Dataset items

::::::::::

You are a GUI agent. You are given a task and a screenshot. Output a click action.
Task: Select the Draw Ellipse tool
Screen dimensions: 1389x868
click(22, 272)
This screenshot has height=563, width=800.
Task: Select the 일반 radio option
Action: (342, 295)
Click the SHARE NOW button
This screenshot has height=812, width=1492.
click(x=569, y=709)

::::::::::

### YOUR ASSIGNMENT
Generate a verbatim printout of all the entries.

### EXERCISE RESPONSE
You are a GUI agent. You are given a task and a screenshot. Output a click action.
Task: Select the Draw Ellipse tool
Screen dimensions: 1389x868
click(22, 272)
This screenshot has height=563, width=800.
Task: Select the 일반 radio option
Action: (342, 295)
Click the SHARE NOW button
This screenshot has height=812, width=1492.
click(x=569, y=709)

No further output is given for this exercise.